An Interview With Ric Burns

| 17 Feb 2015 | 02:12

    Emmy Award?winner Ric Burns' latest is his homage to the Society, where behind the beautiful-but-almost-blank neo-classical exterior exist paintings, photographs, maps, manuscripts, diaries and objects.

    As a kid, Martin Scorsese wandered uptown from Little Italy and discovered the archive, which became a lifelong haunt. Burns found it while assisting his older brother and fellow documentarian, Ken, on projects that diverted Ric from becoming an English professor.

    Burns: While assisting Ken, I sort of had an out-of-body experience in an editing room, realizing how deeply film's manifold power-images, words, sounds, music working together-effects audiences on an emotional level.?

    Filmmaking is much more galvanizing than a career that involves writing three or four books for an audience of 3,000.

    Merin: Have you thought of doing features?

    Burns: Yes, but different skills are required for features. I'd have to learn new aspects of the craft-which I'd be happy to do, but there's a positive feedback loop in all our lives. Not so much for better but perhaps for worse, the more we do something, the more we do it. I'm more devoted to film as a medium than to history as a discipline.

    Merin: What would your feature be about?

    Burns: The Donner Party. I made a documentary about it. The story is true-life nightmare poetry about the American experience. In documentaries, straying from historical record breaks your contract with the audience, so there were aspects I couldn't cover-because there were no images, and I'd guess characters' interior experiences.

    But based on the record's tantalizing clues, I developed an imagination about several people who were on that doomed trip, and I'd like to revisit them. However, Donner Party feature projects-even Horton Foote's and Roman Polanski's-seem doomed.

    Merin: How do you feel about documentaries that preach?

    Burns: Directors make choices, so films aren't objective. That said, audiences are tremendously sophisticated, and filmmakers must trust them to know what kind of film they're watching-be it eyewitness accounts or something tongue-in-cheek-like Michael Moore's Roger and Me.

    A film immediately establishes a tone that's part of the contract with the audience. Michael Moore's true to his own tone.

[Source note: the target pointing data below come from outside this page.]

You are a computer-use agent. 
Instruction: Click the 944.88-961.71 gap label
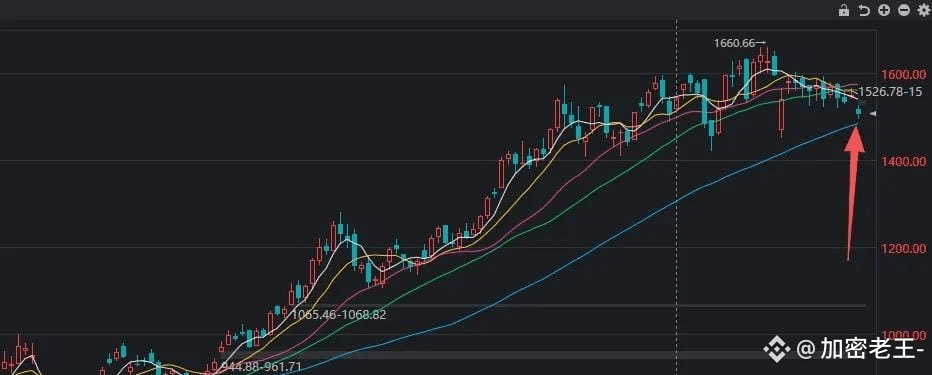(x=262, y=366)
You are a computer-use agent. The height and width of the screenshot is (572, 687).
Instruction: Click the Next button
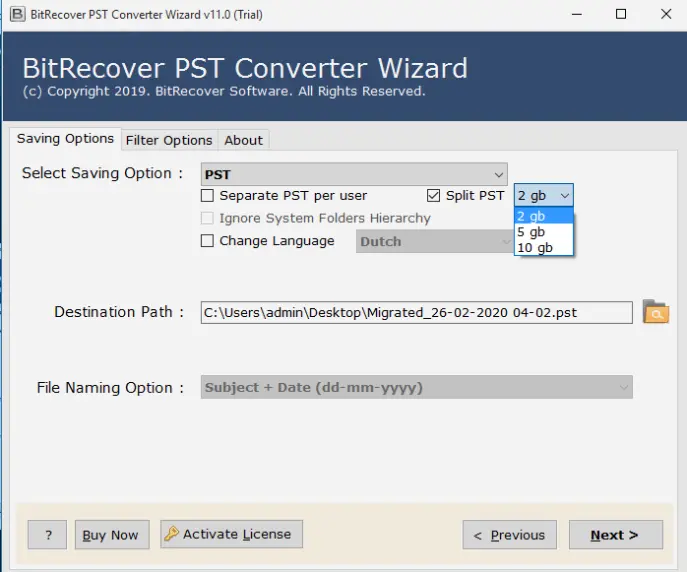coord(615,535)
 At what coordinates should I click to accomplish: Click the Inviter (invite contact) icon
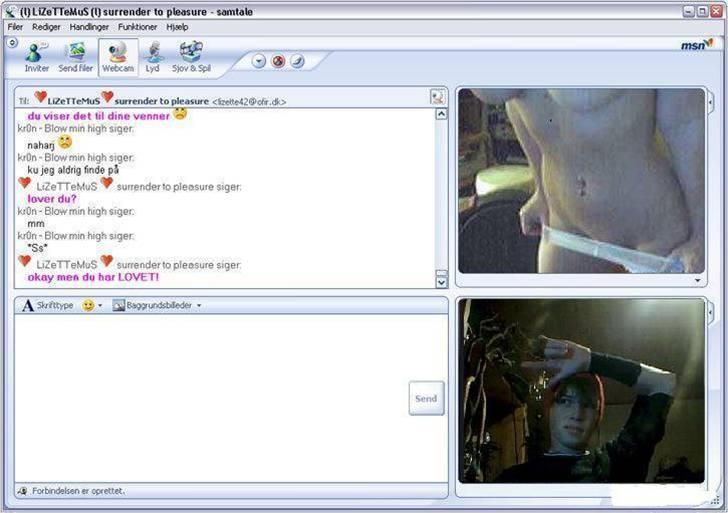tap(37, 57)
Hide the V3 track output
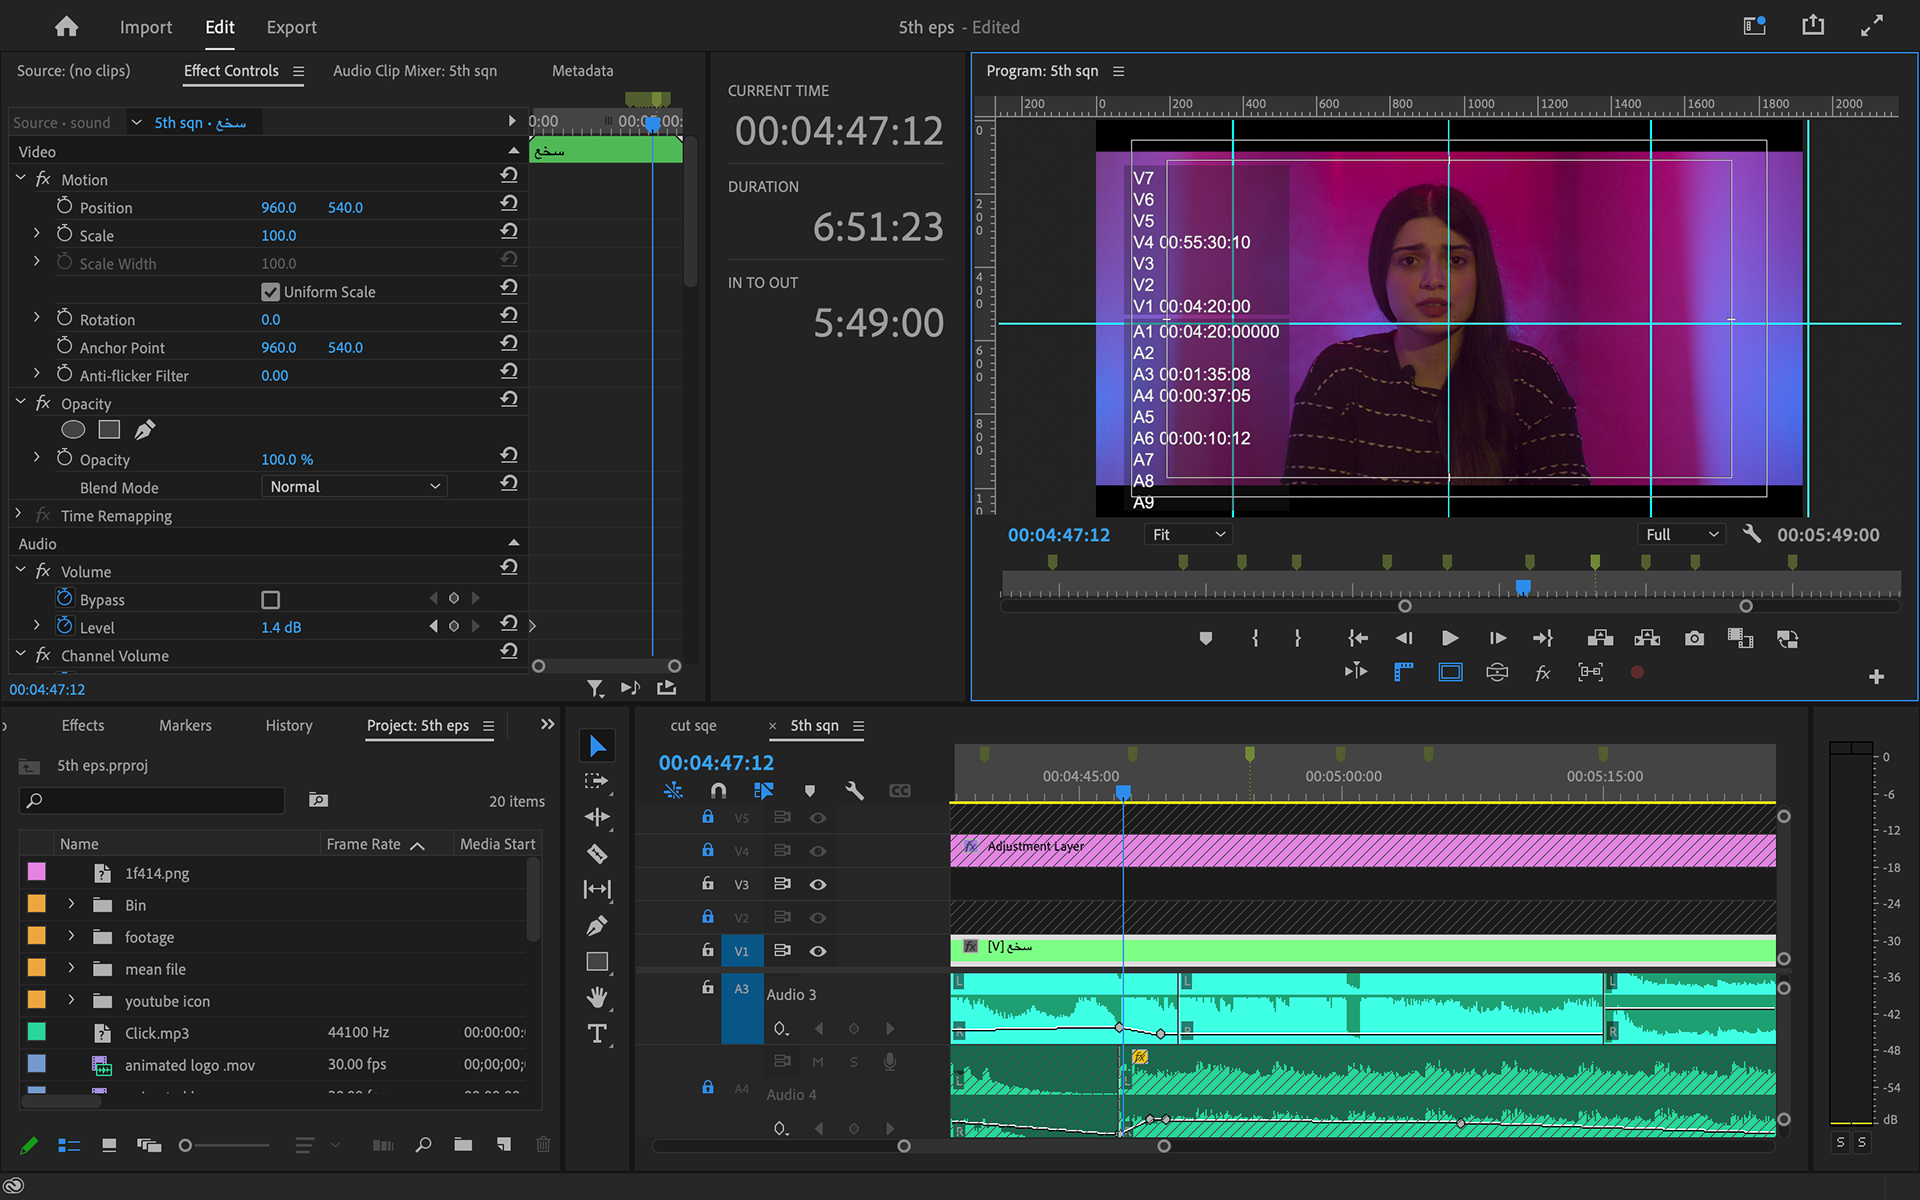The height and width of the screenshot is (1200, 1920). [x=818, y=884]
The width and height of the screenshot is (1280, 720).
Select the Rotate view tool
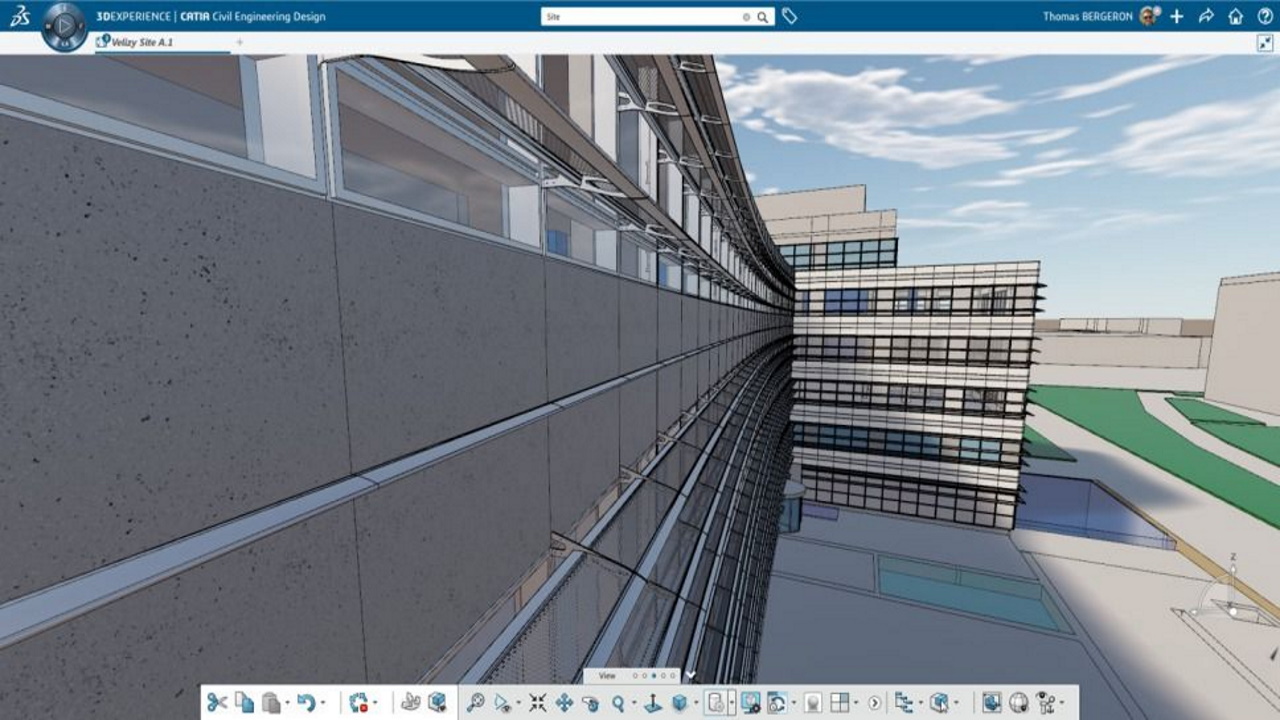click(x=591, y=703)
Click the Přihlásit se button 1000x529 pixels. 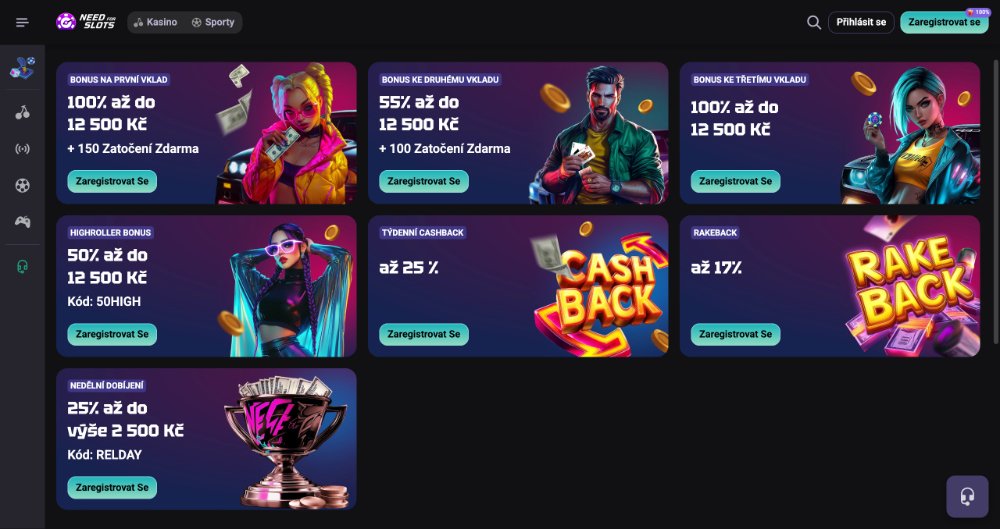point(861,22)
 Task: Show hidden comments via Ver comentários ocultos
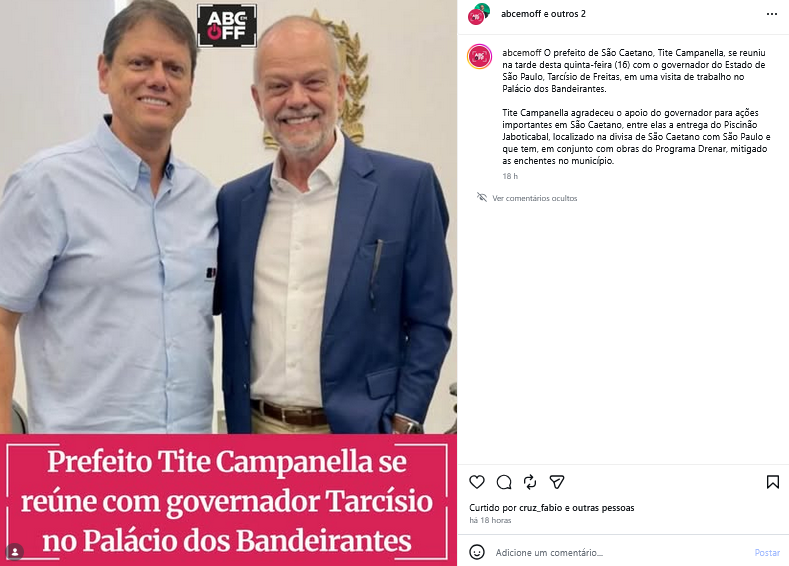coord(534,198)
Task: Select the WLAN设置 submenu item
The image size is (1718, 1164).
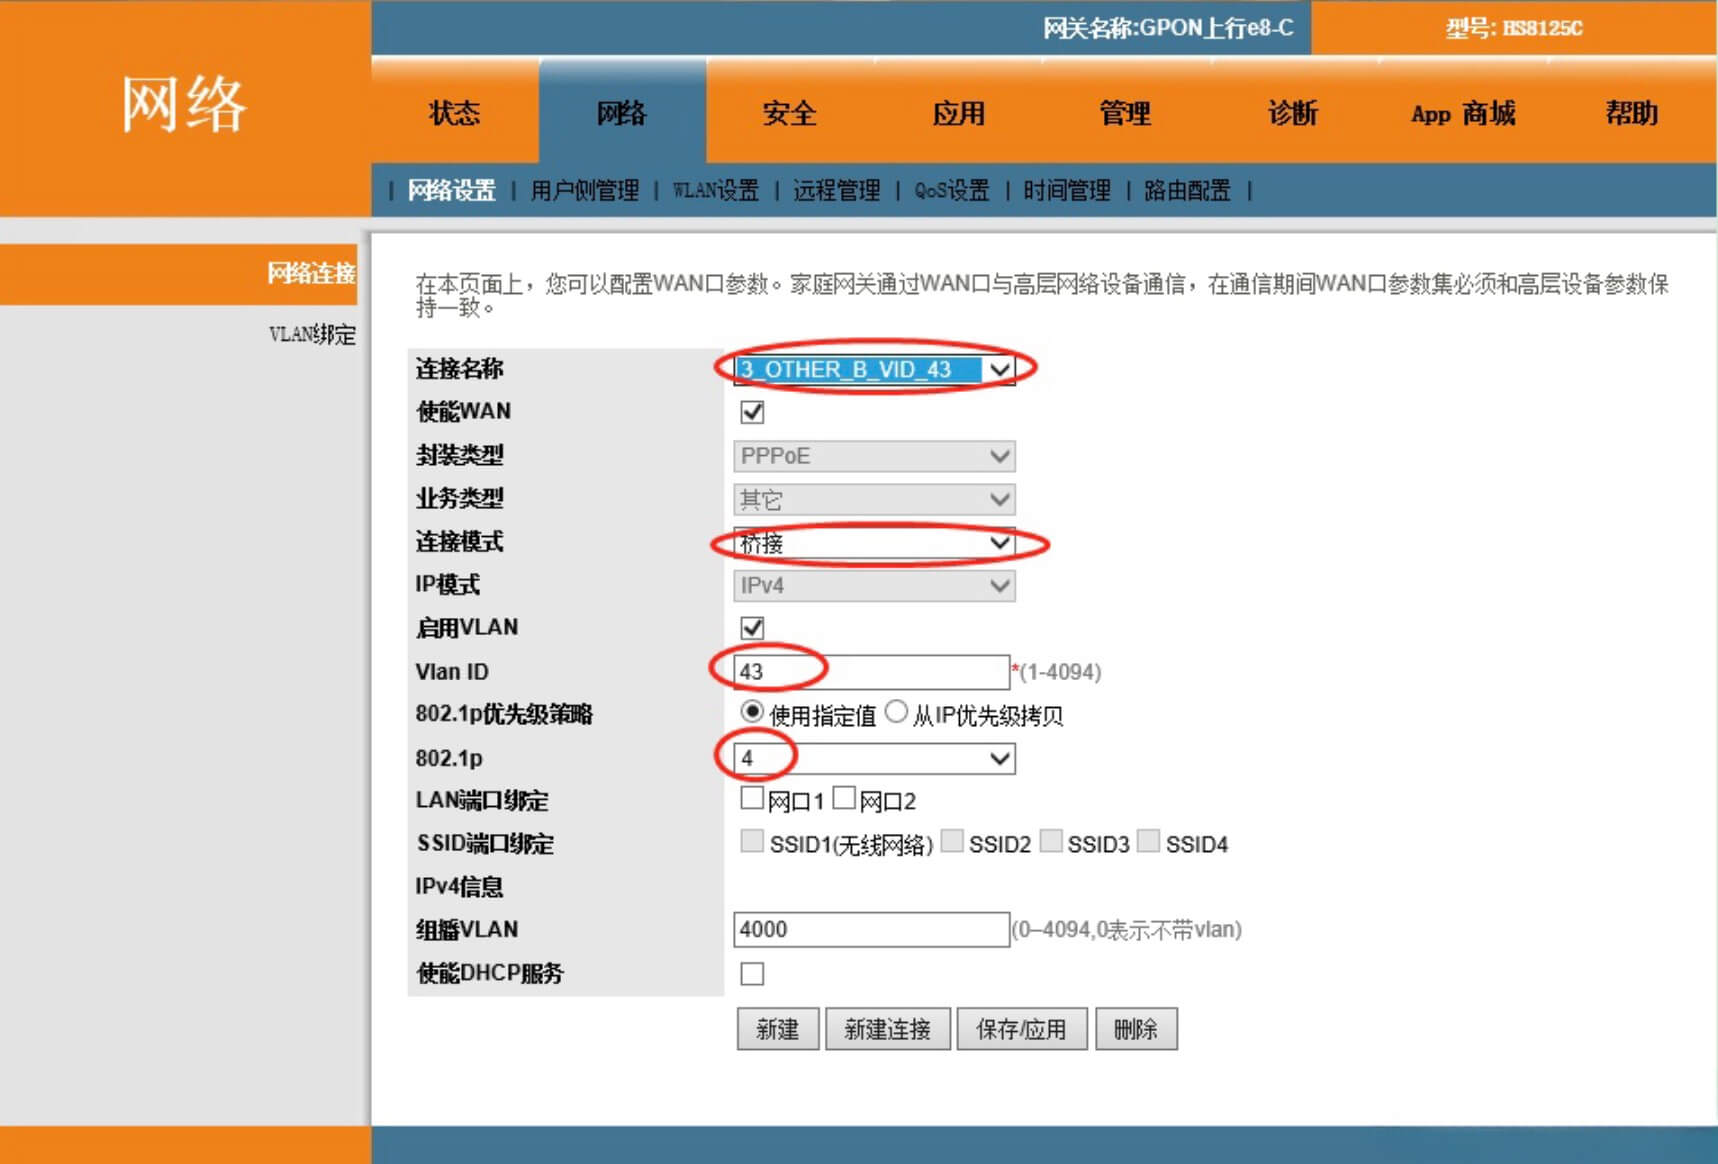Action: [x=716, y=190]
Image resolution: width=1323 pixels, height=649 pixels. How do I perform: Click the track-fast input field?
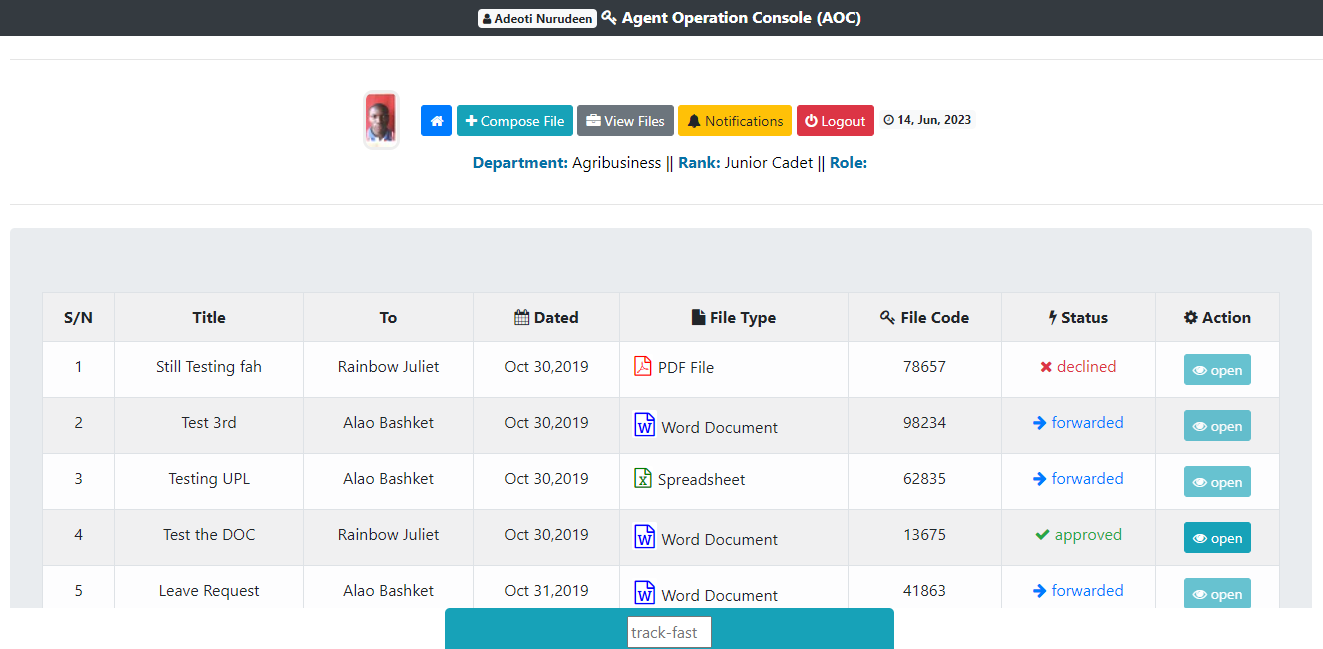point(669,632)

If mistakes occur in his movies, he's not been true to his tone, and he's lost track of his contract with the audience.

    Merin: Does one focus characterize your films?

    Burns: Moments or events of transfiguration-in a person's life or in society-where things go from being one state of affairs to, often violently, another state of affairs. But that's what a good story is-be it the Donner Party, or films I've done on Coney Island or New York history, culminating in 9/11.

    Merin: Why is there increased interest in documentaries?

    Burns: Audiences hunger for reality, particularly in a society inundated with disinformation from commercially or politically-biased sources that attach ulterior-money or power-related-motives to image and word. Any construct which is clearly not out to make money or accrue power, but represents only the humble vocation of reporting reality-boy, people feel that like rain falling on to their souls.